(WORK INSTRUCTION) Repeat all entries below exactly as shown.

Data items
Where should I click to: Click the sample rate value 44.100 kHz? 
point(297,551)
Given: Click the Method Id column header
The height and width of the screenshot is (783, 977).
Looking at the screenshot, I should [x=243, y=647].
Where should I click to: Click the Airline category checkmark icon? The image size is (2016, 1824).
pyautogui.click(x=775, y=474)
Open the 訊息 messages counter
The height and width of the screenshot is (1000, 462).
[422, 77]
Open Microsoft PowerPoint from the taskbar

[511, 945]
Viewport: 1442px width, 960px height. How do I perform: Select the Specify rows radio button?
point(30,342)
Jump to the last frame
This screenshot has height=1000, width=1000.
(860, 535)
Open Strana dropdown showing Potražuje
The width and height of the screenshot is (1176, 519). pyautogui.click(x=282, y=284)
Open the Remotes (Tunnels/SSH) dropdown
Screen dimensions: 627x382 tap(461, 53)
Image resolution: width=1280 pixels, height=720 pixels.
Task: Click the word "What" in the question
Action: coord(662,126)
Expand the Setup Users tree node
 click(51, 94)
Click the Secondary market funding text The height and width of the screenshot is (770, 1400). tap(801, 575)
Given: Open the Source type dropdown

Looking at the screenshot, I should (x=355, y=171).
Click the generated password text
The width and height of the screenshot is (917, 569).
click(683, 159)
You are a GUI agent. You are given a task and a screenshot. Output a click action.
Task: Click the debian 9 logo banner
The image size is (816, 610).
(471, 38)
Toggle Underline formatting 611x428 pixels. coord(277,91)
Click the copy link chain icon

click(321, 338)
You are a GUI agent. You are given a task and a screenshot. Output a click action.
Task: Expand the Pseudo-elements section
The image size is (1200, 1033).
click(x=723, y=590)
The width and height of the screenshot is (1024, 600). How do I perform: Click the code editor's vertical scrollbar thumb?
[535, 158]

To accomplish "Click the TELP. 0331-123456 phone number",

(ANSWER FOR THIS EXERCISE)
Where should I click to: Click the sample rate value 44.100 kHz? 
point(297,551)
Given: Click the Method Id column header
The height and width of the screenshot is (783, 977).
Looking at the screenshot, I should [x=243, y=647].
Where should I click to: Click the Airline category checkmark icon? The image size is (2016, 1824).
pyautogui.click(x=775, y=474)
Open the 訊息 messages counter
The height and width of the screenshot is (1000, 462).
[422, 77]
Open Microsoft PowerPoint from the taskbar

[511, 945]
Viewport: 1442px width, 960px height. How do I perform: Select the Specify rows radio button?
point(30,342)
Jump to the last frame
This screenshot has height=1000, width=1000.
(860, 535)
Open Strana dropdown showing Potražuje
The width and height of the screenshot is (1176, 519). pyautogui.click(x=282, y=284)
Open the Remotes (Tunnels/SSH) dropdown
Screen dimensions: 627x382 tap(461, 53)
Image resolution: width=1280 pixels, height=720 pixels.
Task: Click the word "What" in the question
Action: coord(662,126)
Expand the Setup Users tree node
 click(51, 94)
Click the Secondary market funding text The height and width of the screenshot is (770, 1400). tap(801, 575)
Given: Open the Source type dropdown

Looking at the screenshot, I should (x=355, y=171).
Click the generated password text
The width and height of the screenshot is (917, 569).
click(683, 159)
You are a GUI agent. You are given a task and a screenshot. Output a click action.
Task: Click the debian 9 logo banner
The image size is (816, 610).
(471, 38)
Toggle Underline formatting 611x428 pixels. coord(277,91)
Click the copy link chain icon

click(321, 338)
You are a GUI agent. You are given a task and a screenshot. Output a click action.
Task: Expand the Pseudo-elements section
The image size is (1200, 1033).
click(x=723, y=590)
The width and height of the screenshot is (1024, 600). How do I perform: Click the code editor's vertical scrollbar thumb?
[535, 158]

To accomplish "Click the TELP. 0331-123456 phone number",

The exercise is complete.